Should the governance be reconsidered?
The fund’s board has a novel structure as it is composed of 12 representatives from Southern countries and 12 from Northern ones, contrary to traditional funders, such as the World Bank and the IMF, where the integration of developing countries is minimal.
The structure was a great idea which soon showed its limits because decisions have to be adopted by consensus in accordance with the fund’s statutes, which proves complicated. Some Northern countries would therefore like to review the governance rules before investing more money. However, for the Southern countries, the priority is rather the influx of new capital.
“We must absolutely resolve this situation, the Green Fund is essential to climate finance,” said Rémy Rioux, the chief executive of AFD.
This agency has just such an ambitious project which is awaiting funding by the international structure. The project involves $300 million, which is intended to open credit lines to banks in Southern countries to fund adaptation projects. This is one example of a project being delayed because of the current deadlock.
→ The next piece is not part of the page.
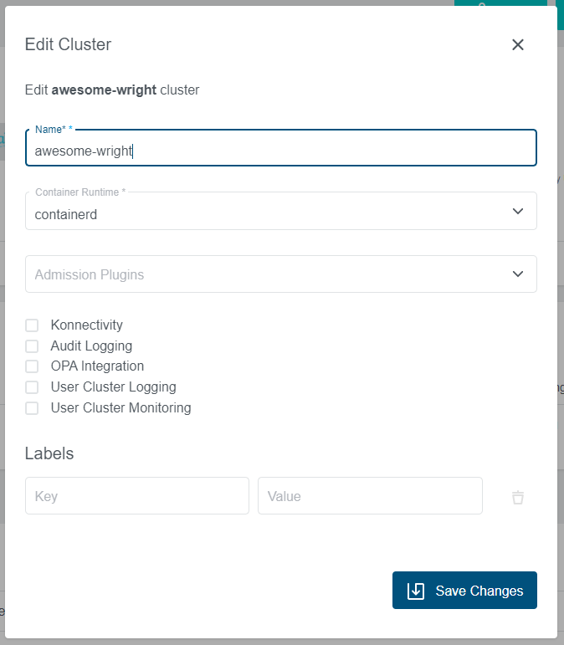Click the OPA Integration label text
Screen dimensions: 564x645
97,366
Germany and France mobilised to shake things up
“The countries of the North tend to say that it is the South that is blocking, but it’s more complicated. Some African countries are very constructive and some countries of the North are not at all,” Rojkoff noted.
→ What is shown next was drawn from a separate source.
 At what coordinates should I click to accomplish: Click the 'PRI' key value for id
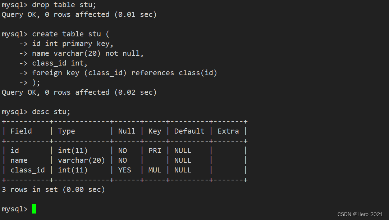tap(155, 151)
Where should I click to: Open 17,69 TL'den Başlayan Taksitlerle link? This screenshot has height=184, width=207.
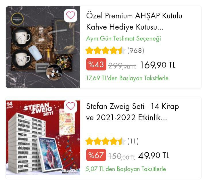point(127,78)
During the fund’s discussions, which are available online, the delegates from South Africa, Egypt and Saudi Arabia often appeared to be the troublemakers. The United States, who will remain present on the board for as long as their quota remains, were clearly not helping either. Germany is currently trying to bring all its diplomatic weight to bear in an attempt to restore the functioning of the fund, which is also desired by France.
“The Green Fund and the funding commitments of developed countries opened the door to the Paris Agreement on the climate. We would never have had the commitments of all of the countries of the South if they hadn’t had the assurance that they would receive assistance,” Laurence Tubiana, CEO of the European Climate Foundation, underlined in a column in July.
The tensions should subside with the complete renewal of the board, which is expected in early 2019. However, uncertainty exists with regard to the board meeting in October.
“The problem is that countries tend to think the Green Fund is a re-run of the climate negotiations, whereas it is a tool. That’s why we absolutely have to defuse tensions before the COP24,” said a regular attendant of climate negotiations.